What the task requires =
Your answer should hold only the lines from the one with "You are a computer-use" through the end of the records, repeated exactly and minus any pictures.

Segment Start: Provided entries

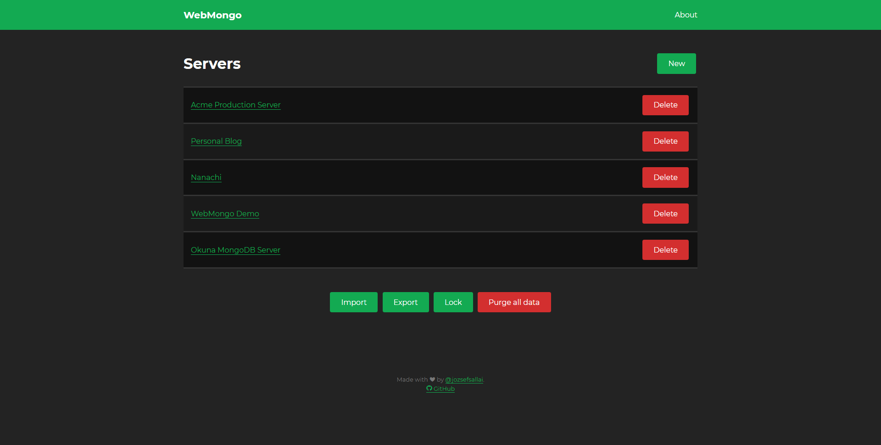Open the Nanachi server
This screenshot has width=881, height=445.
pyautogui.click(x=206, y=177)
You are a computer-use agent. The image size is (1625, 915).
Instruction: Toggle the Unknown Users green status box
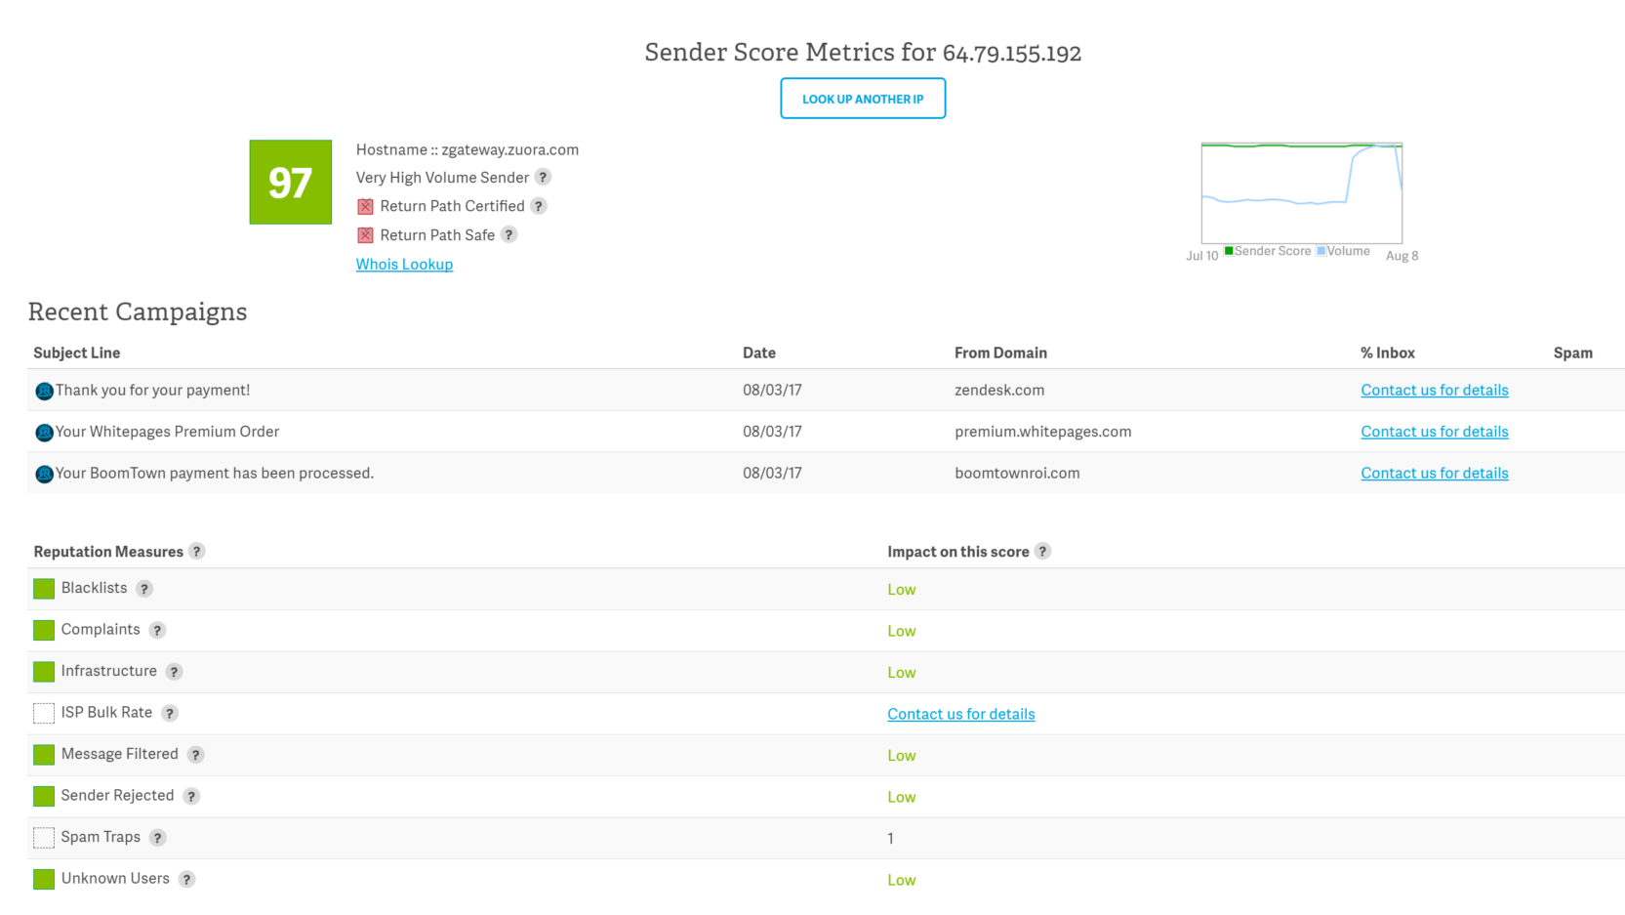(43, 879)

Segment End: Provided entries

Answer box =
You are a computer-use agent. The image size is (1625, 915).
Instruction: Toggle the Unknown Users green status box
(43, 879)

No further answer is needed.